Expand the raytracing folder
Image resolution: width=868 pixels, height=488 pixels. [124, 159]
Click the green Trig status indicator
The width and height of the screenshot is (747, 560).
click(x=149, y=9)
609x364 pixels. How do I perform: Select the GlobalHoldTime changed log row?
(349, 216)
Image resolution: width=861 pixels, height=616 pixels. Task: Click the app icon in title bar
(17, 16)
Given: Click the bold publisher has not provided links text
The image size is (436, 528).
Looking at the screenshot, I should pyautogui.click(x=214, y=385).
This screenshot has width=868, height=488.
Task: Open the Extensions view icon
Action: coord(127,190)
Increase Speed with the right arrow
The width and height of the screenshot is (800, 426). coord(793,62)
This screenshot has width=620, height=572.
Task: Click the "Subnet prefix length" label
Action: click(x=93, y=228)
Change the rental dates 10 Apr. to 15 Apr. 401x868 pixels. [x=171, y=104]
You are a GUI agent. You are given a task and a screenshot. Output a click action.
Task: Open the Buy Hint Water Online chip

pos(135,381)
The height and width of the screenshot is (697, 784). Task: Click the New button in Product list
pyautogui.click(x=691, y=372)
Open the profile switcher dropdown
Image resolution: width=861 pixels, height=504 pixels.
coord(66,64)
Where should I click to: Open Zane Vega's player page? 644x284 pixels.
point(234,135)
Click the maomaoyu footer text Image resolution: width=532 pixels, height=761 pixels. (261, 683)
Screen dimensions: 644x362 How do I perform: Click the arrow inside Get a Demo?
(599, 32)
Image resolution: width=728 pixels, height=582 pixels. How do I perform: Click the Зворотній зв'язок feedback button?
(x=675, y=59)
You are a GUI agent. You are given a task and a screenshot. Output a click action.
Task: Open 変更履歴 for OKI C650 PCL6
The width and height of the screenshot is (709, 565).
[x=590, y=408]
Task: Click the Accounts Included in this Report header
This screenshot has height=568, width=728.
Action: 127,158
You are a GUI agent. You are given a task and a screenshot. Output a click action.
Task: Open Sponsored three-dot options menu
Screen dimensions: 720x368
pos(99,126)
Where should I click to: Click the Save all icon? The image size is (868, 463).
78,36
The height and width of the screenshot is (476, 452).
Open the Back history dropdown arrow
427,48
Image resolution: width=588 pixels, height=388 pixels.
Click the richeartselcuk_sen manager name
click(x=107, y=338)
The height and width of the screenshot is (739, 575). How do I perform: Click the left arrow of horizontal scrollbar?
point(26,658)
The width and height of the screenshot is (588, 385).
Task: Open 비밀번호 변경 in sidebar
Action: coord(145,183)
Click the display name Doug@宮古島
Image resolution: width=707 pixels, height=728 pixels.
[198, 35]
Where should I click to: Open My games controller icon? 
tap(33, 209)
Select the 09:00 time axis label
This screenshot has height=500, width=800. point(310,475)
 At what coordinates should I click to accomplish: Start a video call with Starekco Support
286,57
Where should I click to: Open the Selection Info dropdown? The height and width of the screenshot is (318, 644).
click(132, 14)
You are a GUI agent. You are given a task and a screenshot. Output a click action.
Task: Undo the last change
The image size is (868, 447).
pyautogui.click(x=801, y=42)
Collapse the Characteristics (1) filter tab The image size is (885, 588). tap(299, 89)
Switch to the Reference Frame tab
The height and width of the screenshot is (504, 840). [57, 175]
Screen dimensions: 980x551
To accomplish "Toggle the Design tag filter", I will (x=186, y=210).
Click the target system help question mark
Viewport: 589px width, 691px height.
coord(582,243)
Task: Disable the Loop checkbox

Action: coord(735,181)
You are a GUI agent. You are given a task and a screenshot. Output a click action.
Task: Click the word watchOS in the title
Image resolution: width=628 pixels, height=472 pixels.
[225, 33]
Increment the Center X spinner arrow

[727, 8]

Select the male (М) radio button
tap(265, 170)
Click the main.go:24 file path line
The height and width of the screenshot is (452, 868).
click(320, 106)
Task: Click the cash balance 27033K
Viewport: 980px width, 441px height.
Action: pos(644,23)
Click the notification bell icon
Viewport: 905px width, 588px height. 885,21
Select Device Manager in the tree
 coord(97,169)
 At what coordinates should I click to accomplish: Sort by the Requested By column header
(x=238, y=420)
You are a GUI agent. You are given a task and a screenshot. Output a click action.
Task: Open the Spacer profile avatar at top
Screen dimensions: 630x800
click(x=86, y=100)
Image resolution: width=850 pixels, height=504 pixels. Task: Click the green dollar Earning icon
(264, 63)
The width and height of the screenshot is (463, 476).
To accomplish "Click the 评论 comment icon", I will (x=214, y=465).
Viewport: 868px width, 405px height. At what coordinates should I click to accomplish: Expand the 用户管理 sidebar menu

----------------

ASSIGNED TASK
Of the entries above, transcribe exactly those lines that fall between the line containing "Where should I click to: Open the" and the line containing "The width and height of the screenshot is (463, 476).", together with those two lines.

RESPONSE TO THIS TASK
Where should I click to: Open the Selection Info dropdown? The height and width of the screenshot is (318, 644).
click(132, 14)
You are a GUI agent. You are given a task and a screenshot. Output a click action.
Task: Undo the last change
The image size is (868, 447).
pyautogui.click(x=801, y=42)
Collapse the Characteristics (1) filter tab The image size is (885, 588). tap(299, 89)
Switch to the Reference Frame tab
The height and width of the screenshot is (504, 840). [57, 175]
Screen dimensions: 980x551
To accomplish "Toggle the Design tag filter", I will (x=186, y=210).
Click the target system help question mark
Viewport: 589px width, 691px height.
coord(582,243)
Task: Disable the Loop checkbox

Action: coord(735,181)
You are a GUI agent. You are given a task and a screenshot. Output a click action.
Task: Click the word watchOS in the title
Image resolution: width=628 pixels, height=472 pixels.
[225, 33]
Increment the Center X spinner arrow

[727, 8]

Select the male (М) radio button
tap(265, 170)
Click the main.go:24 file path line
The height and width of the screenshot is (452, 868).
click(320, 106)
Task: Click the cash balance 27033K
Viewport: 980px width, 441px height.
Action: pos(644,23)
Click the notification bell icon
Viewport: 905px width, 588px height. 885,21
Select Device Manager in the tree
 coord(97,169)
 At what coordinates should I click to accomplish: Sort by the Requested By column header
(x=238, y=420)
You are a GUI agent. You are given a task and a screenshot. Output a click action.
Task: Open the Spacer profile avatar at top
Screen dimensions: 630x800
click(x=86, y=100)
Image resolution: width=850 pixels, height=504 pixels. Task: Click the green dollar Earning icon
(264, 63)
The width and height of the screenshot is (463, 476).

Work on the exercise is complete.